_Your objective_.
An exact copy of the listing is what the response must contain.

_Excerpted records_.
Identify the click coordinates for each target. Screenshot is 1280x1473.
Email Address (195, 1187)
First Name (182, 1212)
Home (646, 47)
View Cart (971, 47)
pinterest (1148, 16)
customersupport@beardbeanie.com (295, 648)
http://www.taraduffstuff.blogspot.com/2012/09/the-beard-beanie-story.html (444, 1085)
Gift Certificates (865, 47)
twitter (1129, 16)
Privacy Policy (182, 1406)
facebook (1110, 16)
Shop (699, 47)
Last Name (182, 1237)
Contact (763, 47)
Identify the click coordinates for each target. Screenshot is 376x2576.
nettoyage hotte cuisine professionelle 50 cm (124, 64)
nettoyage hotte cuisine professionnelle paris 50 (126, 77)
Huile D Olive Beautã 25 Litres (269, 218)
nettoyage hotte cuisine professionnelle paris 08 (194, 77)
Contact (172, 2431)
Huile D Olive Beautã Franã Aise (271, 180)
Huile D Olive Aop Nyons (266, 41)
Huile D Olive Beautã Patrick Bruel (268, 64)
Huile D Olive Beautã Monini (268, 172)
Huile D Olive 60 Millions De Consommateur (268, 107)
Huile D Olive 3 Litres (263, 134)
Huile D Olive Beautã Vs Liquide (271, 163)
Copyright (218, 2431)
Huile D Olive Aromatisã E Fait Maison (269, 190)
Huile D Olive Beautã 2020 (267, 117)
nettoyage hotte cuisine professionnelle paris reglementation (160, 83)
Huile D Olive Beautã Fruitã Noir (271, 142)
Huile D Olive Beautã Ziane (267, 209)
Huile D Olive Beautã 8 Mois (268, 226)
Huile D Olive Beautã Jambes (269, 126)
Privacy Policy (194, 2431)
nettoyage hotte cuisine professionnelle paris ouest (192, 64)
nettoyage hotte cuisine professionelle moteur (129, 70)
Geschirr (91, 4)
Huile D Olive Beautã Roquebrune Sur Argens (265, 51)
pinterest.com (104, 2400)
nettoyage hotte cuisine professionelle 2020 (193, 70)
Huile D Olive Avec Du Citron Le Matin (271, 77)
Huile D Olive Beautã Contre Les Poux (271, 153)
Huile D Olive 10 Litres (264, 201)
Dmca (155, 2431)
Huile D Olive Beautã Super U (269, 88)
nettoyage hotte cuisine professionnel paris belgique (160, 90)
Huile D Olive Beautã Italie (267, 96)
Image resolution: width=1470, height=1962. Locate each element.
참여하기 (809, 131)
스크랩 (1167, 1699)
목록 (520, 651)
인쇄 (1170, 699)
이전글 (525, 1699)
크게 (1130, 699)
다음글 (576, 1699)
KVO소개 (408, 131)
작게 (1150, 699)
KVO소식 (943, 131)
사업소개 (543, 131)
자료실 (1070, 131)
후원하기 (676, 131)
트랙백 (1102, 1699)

_Output of the exercise_.
Identify the click coordinates for each target. Screenshot is 1280x1473.
Email Address (195, 1187)
First Name (182, 1212)
Home (646, 47)
View Cart (971, 47)
pinterest (1148, 16)
customersupport@beardbeanie.com (295, 648)
http://www.taraduffstuff.blogspot.com/2012/09/the-beard-beanie-story.html (444, 1085)
Gift Certificates (865, 47)
twitter (1129, 16)
Privacy Policy (182, 1406)
facebook (1110, 16)
Shop (699, 47)
Last Name (182, 1237)
Contact (763, 47)
Identify the click coordinates for each target. Screenshot is 376x2576.
nettoyage hotte cuisine professionelle 50 cm (124, 64)
nettoyage hotte cuisine professionnelle paris 50 (126, 77)
Huile D Olive Beautã 25 Litres (269, 218)
nettoyage hotte cuisine professionnelle paris 08 (194, 77)
Contact (172, 2431)
Huile D Olive Beautã Franã Aise (271, 180)
Huile D Olive Aop Nyons (266, 41)
Huile D Olive Beautã Patrick Bruel (268, 64)
Huile D Olive Beautã Monini (268, 172)
Huile D Olive 60 Millions De Consommateur (268, 107)
Huile D Olive 3 Litres (263, 134)
Huile D Olive Beautã Vs Liquide (271, 163)
Copyright (218, 2431)
Huile D Olive Aromatisã E Fait Maison (269, 190)
Huile D Olive Beautã 2020 (267, 117)
nettoyage hotte cuisine professionnelle paris reglementation (160, 83)
Huile D Olive Beautã Fruitã Noir (271, 142)
Huile D Olive Beautã Ziane (267, 209)
Huile D Olive Beautã 8 Mois (268, 226)
Huile D Olive Beautã Jambes (269, 126)
Privacy Policy (194, 2431)
nettoyage hotte cuisine professionnelle paris ouest (192, 64)
nettoyage hotte cuisine professionelle moteur (129, 70)
Geschirr (91, 4)
Huile D Olive Beautã Roquebrune Sur Argens (265, 51)
pinterest.com (104, 2400)
nettoyage hotte cuisine professionelle 2020 (193, 70)
Huile D Olive Avec Du Citron Le Matin (271, 77)
Huile D Olive Beautã Contre Les Poux (271, 153)
Huile D Olive 10 Litres (264, 201)
Dmca (155, 2431)
Huile D Olive Beautã Super U (269, 88)
nettoyage hotte cuisine professionnel paris belgique (160, 90)
Huile D Olive Beautã Italie (267, 96)
Image resolution: width=1470, height=1962. Locate each element.
참여하기 (809, 131)
스크랩 (1167, 1699)
목록 (520, 651)
인쇄 (1170, 699)
이전글 (525, 1699)
크게 (1130, 699)
다음글 (576, 1699)
KVO소개 (408, 131)
작게 (1150, 699)
KVO소식 (943, 131)
사업소개 (543, 131)
자료실 (1070, 131)
후원하기 (676, 131)
트랙백 (1102, 1699)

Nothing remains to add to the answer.